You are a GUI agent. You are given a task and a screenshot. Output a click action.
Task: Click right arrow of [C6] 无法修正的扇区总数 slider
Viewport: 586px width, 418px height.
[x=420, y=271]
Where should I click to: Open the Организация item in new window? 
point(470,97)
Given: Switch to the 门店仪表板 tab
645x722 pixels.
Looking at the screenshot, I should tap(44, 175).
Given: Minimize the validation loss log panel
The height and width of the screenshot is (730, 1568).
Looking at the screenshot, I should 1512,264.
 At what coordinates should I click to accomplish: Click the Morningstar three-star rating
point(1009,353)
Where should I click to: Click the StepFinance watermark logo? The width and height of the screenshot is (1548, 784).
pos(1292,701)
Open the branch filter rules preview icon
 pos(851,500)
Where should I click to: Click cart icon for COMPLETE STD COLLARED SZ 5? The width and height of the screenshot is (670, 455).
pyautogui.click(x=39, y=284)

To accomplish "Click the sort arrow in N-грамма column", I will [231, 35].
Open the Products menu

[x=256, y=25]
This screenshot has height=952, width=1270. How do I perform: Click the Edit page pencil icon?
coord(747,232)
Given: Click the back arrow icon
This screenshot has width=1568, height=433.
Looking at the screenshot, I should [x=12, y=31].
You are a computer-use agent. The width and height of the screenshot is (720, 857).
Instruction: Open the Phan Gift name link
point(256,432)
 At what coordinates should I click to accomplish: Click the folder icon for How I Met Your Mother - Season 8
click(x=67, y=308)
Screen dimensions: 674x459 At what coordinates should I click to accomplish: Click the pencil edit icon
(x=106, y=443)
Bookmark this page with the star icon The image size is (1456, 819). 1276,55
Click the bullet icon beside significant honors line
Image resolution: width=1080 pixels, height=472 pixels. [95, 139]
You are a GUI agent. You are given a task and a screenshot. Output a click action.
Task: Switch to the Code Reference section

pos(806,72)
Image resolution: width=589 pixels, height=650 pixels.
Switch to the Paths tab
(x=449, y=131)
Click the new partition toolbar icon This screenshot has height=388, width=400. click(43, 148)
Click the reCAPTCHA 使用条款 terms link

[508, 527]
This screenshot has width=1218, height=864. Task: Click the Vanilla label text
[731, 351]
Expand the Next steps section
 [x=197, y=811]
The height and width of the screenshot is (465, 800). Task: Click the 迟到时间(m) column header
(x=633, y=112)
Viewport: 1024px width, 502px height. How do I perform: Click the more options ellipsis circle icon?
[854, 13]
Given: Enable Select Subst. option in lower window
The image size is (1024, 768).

· · · · · · ·

What to work on
Put the items above into a JSON list of strings, with one string for each line and blank lines left out.

Answer to the problem
[
  "You are a GUI agent. You are given a task and a screenshot. Output a click action.",
  "Task: Click right arrow of [C6] 无法修正的扇区总数 slider",
  "Viewport: 586px width, 418px height.",
  "[x=420, y=271]",
  "Where should I click to: Open the Организация item in new window? ",
  "point(470,97)",
  "Given: Switch to the 门店仪表板 tab",
  "645x722 pixels.",
  "Looking at the screenshot, I should tap(44, 175).",
  "Given: Minimize the validation loss log panel",
  "The height and width of the screenshot is (730, 1568).",
  "Looking at the screenshot, I should 1512,264.",
  " At what coordinates should I click to accomplish: Click the Morningstar three-star rating",
  "point(1009,353)",
  "Where should I click to: Click the StepFinance watermark logo? The width and height of the screenshot is (1548, 784).",
  "pos(1292,701)",
  "Open the branch filter rules preview icon",
  " pos(851,500)",
  "Where should I click to: Click cart icon for COMPLETE STD COLLARED SZ 5? The width and height of the screenshot is (670, 455).",
  "pyautogui.click(x=39, y=284)",
  "To accomplish \"Click the sort arrow in N-грамма column\", I will [231, 35].",
  "Open the Products menu",
  "[x=256, y=25]",
  "This screenshot has height=952, width=1270. How do I perform: Click the Edit page pencil icon?",
  "coord(747,232)",
  "Given: Click the back arrow icon",
  "This screenshot has width=1568, height=433.",
  "Looking at the screenshot, I should [x=12, y=31].",
  "You are a computer-use agent. The width and height of the screenshot is (720, 857).",
  "Instruction: Open the Phan Gift name link",
  "point(256,432)",
  " At what coordinates should I click to accomplish: Click the folder icon for How I Met Your Mother - Season 8",
  "click(x=67, y=308)",
  "Screen dimensions: 674x459 At what coordinates should I click to accomplish: Click the pencil edit icon",
  "(x=106, y=443)",
  "Bookmark this page with the star icon The image size is (1456, 819). 1276,55",
  "Click the bullet icon beside significant honors line",
  "Image resolution: width=1080 pixels, height=472 pixels. [95, 139]",
  "You are a GUI agent. You are given a task and a screenshot. Output a click action.",
  "Task: Switch to the Code Reference section",
  "pos(806,72)",
  "Image resolution: width=589 pixels, height=650 pixels.",
  "Switch to the Paths tab",
  "(x=449, y=131)",
  "Click the new partition toolbar icon This screenshot has height=388, width=400. click(43, 148)",
  "Click the reCAPTCHA 使用条款 terms link",
  "[508, 527]",
  "This screenshot has width=1218, height=864. Task: Click the Vanilla label text",
  "[731, 351]",
  "Expand the Next steps section",
  " [x=197, y=811]",
  "The height and width of the screenshot is (465, 800). Task: Click the 迟到时间(m) column header",
  "(x=633, y=112)",
  "Viewport: 1024px width, 502px height. How do I perform: Click the more options ellipsis circle icon?",
  "[854, 13]",
  "Given: Enable Select Subst. option in lower window",
  "The image size is (1024, 768)."
]